In a dynamic setting, changes in prices of cigarettes are coupled with changes in income levels. A comprehensive analysis based on both price as well as income changes is called for to understand smokers’ behaviour in a price-tiered market. When faced with changing income, smokers have different choices such as to continue to smoke, as usual, to quit, to change the number of cigarettes smoked per day or to switch to a different price tier of the market.

The objective of this paper is to analyse smoking behaviour in the face of income change along with price change when there exists a price-tiered market structure. Smoking behaviour is measured in the following two ways: (A) up-trade (move to a higher price tier); and (B) down-trade (move to a lower price tier). In a separate exercise, the paper also addresses to what extent smokers’ ability to down-trade between price tiers leads to a reduction in the probability of quitting.

This paper adds to existing literature in two ways. The brand-switching behaviour of smokers in a price-tiered market as in Bangladesh is a relatively less studied area. The paper contributes to a better understanding of this behaviour in relation to the changing income pattern of smokers. Also, analysis with respect to change in income using a panel data has not been carried out before in Bangladesh.

The analysis uses the panel data collected across 3 years by International Tobacco Control (ITC) Bangladesh Surveys. The data were collected in 2009, 2010 and 2011–2012. The main advantage of analysing a panel data is that it gives the opportunity to track the behaviour of the same individual across time, thereby observing smoking trajectories such as switching among tiers.The additional appeal to the dataset is that it is relatively recent therefore revealing updated individual statistics.

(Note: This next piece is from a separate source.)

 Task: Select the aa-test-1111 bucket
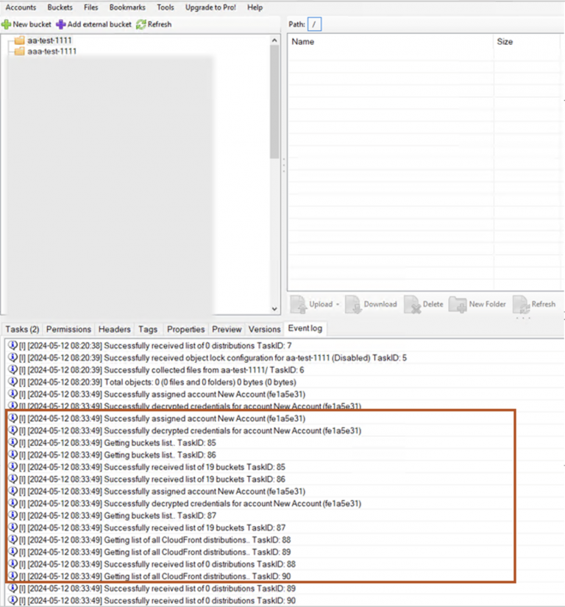tap(50, 40)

The study of the brand-switching behaviour of smokers is not new in literature. However, the brand-switching literature is mixed in terms of the direction. Suranovic et al and Sutton et al showed brand-switching behaviour is intended to offset the increased cost of smoking from reduced smoking resulting from higher cigarette prices.3 4 Furthermore, studies by Armitage et al, Bader et al, Guyatt et al, White et al, Li et al, Hasenfratz et al and Woodman et al concluded that smokers would substitute their preferred brands with lower price brands in order to maintain the total number of cigarettes consumed when facing higher cigarette taxes.5–11 In fact, financial motivation is the key factor behind economic compensation.

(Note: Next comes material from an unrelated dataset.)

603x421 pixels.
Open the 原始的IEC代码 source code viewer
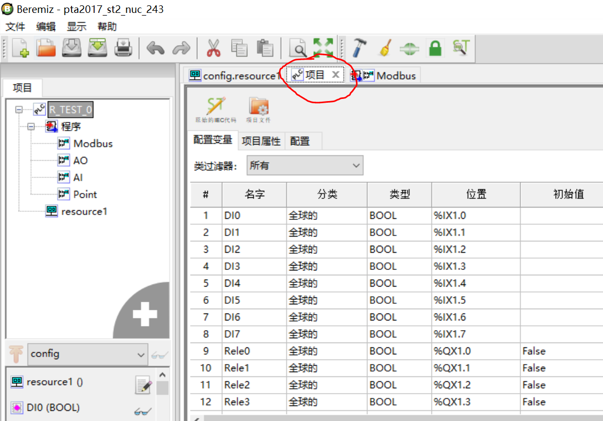[214, 108]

In a recent paper, Nargis et al found that the prevalence of exclusive cigarette smoking actually went up from 2009 to 2012 in Bangladesh despite a gradual yearly increase in tobacco taxation during the same period.12 In another paper, Nargis et al derived that insignificant increase in tobacco taxation failed to deliver expected results in Bangladesh as the likely negative effect of a modest price increase on inelastic cigarette demand was more than offset by a strong positive effect on income growth in Bangladesh. Even though tobacco products have been taxed in the past, it is considered to be insufficient.13

This paper accepts the results of Nargis et al that cigarette taxes are insignificant compared with large income growth.14 It thus addresses the issue of change in smoking behaviour in the face of income change. Second, it adds understanding of smoking behaviour by a more detailed analysis of the price-tiered market structure and observing the mobility of consumers across the different tiers in the face of income and price changes.

Data and methodology


The paper is based on data collected by the ITC surveys in Bangladesh. The ITC Bangladesh Project was launched in 2008 to evaluate the impact of tobacco control legislation in Bangladesh. The ITC Bangladesh Survey is a face-to-face survey conducted by the Bureau of Economic Research at the University of Dhaka, Bangladesh, in collaboration with the ITC Project team at the University of Waterloo in Canada.15

The paper uses data collected in the first three waves of the survey, conducted in 2009, 2010 and 2011–2012, respectively. The Wave 1 survey consisted of a nationally representative probability sample of smokers and non-smokers aged 15 years and older selected through a multistage cluster sampling design (sampling with probability proportional to population size at the levels of administrative units such as District, Upazila/Thana and Village/Ward).16 These respondents formed a cohort. They were contacted again to answer follow-up surveys in 2010 and 2011–2012. Between Waves 1 and 2, the overall retention rate is 92.4%, whereas between Wave 2 and Wave 3, the rate is 90.2%.17 18

The main objective of the study is to understand how smoker’s behaviour changes over time. To do that, two datasets have been generated from the three waves of survey data. In this study, only male cigarette smokers are included from all waves, as the prevalence of smoking among female smokers is significantly lower (less than 2%). In the first dataset generated, smokers from Wave 1 and Wave 2 are matched, and in the second one, smokers from Waves 2 and 3 are matched. These matched datasets provide scope to observe the change in smoker’s behaviour over consecutive surveys. For the final analysis, both of these matched datasets are pooled. The total sample size thus becomes 4800.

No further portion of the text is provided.